Danish director Lars Von Trier, with Icelandic pop star and actress, Bjork.

Icelandic music icon Bjork on Tuesday detailed her sexual harassment allegations against a "Danish director", saying he repeatedly stroked and hugged her and whispered unwanted sexual advances in her ear.

Writing about her experiences in two separate Facebook posts on Monday and Tuesday, the singer has not named the director in question.

But Lars von Trier, who directed Bjork in her only film, the 2000 musical drama "Dancer in the Dark", has spoken out to deny the allegations.

Referring only to "the Danish director", she said in Tuesday's post that he "stroked me sometimes for minutes against my wishes" in front of the whole crew.

"When after two months of this I said he had to stop the touching, he exploded and broke a chair in front of everyone on set. Like someone who has always been allowed to fondle his actresses.

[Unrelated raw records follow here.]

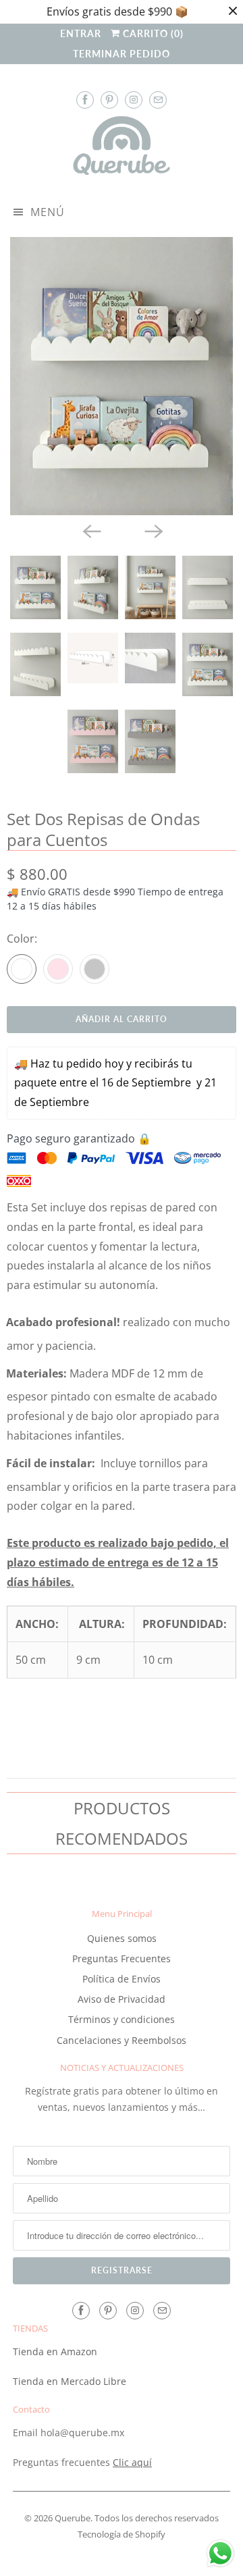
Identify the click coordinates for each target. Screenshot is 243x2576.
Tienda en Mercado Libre (69, 2381)
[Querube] (121, 148)
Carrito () (152, 33)
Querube (72, 2518)
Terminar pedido (121, 53)
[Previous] (90, 530)
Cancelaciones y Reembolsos (121, 2040)
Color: (22, 938)
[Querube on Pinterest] (109, 99)
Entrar (80, 33)
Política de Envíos (121, 1978)
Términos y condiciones (121, 2019)
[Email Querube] (158, 99)
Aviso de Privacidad (121, 1999)
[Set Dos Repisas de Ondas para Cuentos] (121, 376)
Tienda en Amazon (55, 2351)
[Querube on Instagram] (133, 99)
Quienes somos (122, 1938)
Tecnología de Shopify (121, 2534)
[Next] (152, 530)
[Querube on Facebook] (85, 99)
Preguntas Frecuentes (121, 1958)
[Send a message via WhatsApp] (220, 2553)
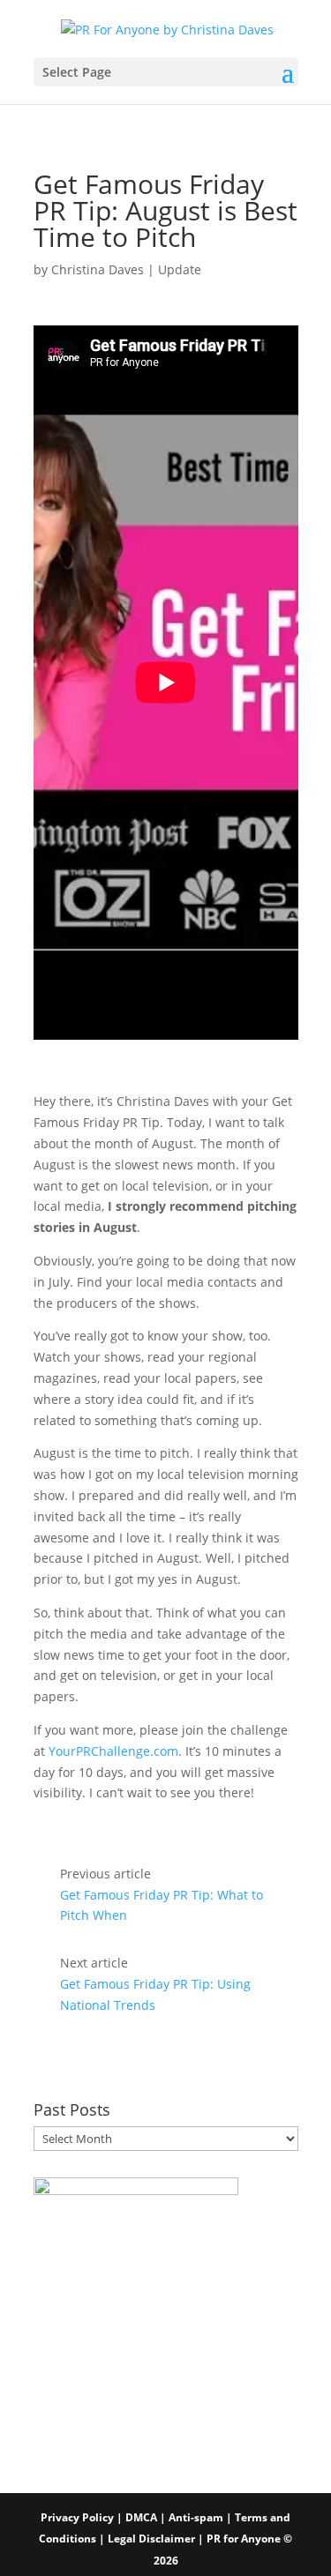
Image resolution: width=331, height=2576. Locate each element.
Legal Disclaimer (153, 2538)
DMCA (141, 2517)
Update (179, 269)
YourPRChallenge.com (113, 1751)
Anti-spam (196, 2517)
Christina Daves (97, 269)
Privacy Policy (77, 2517)
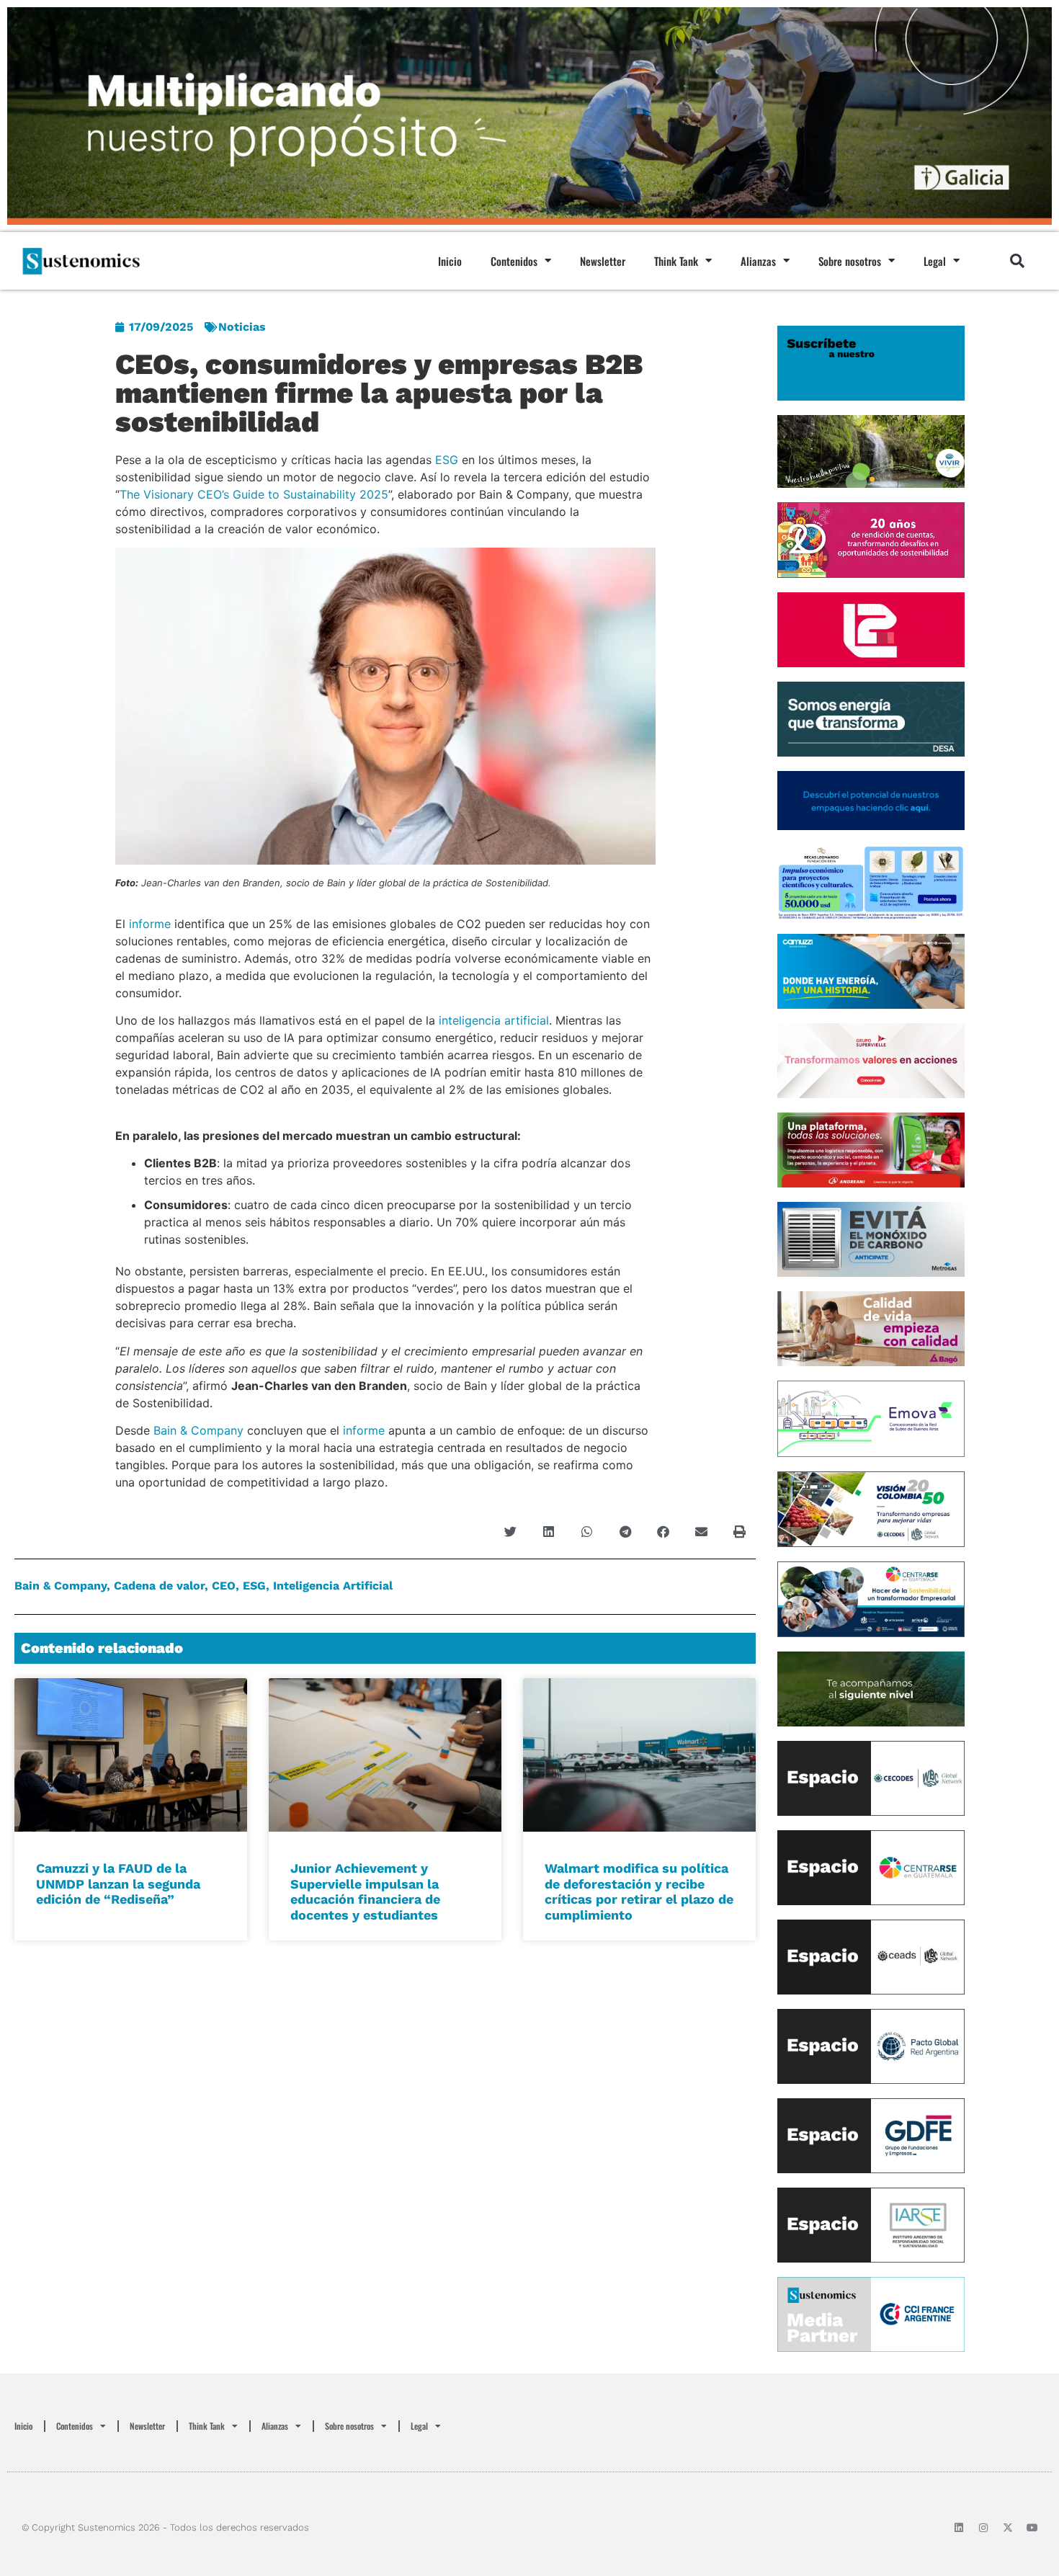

Then we all got sent home," she wrote.

She said there were "constant awkward, paralysing, unwanted whispered sexual offers from him with graphic descriptions," and he threatened to climb from his balcony into her hotel room in the middle of the night with "a clear sexual intention".

In a first Facebook post on Sunday, the 51-year-old star had said the director had "a staff of dozens who enabled ... and encouraged" his behaviour.

On Monday, von Trier reacted to Bjork's allegations.

"That was not the case. But that we were definitely not friends, that's a fact," the director told Danish daily Jyllands-Posten in its online edition.

Bjork's remarks come after dozens of Hollywood stars have come forward saying they were sexually harassed or assaulted by US top producer Harvey Weinstein, dating back decades.

Bjork said that after she rejected the Danish director's advances, he and his producer fabricated stories about her being "difficult".

"This matches beautifully the Weinstein methods and bullying," she wrote.

Bjork said she had been inspired to break the culture of silence around such abuse now because it "could make a change."

The singer of "Venus As A Boy" and "Human Behaviour", whose career has spanned four decades, said she was inspired to come forward "by the women everywhere who are speaking up online" about sexual assault.

Bjork has previously lashed out at the media for its "sexist" views and news coverage of women.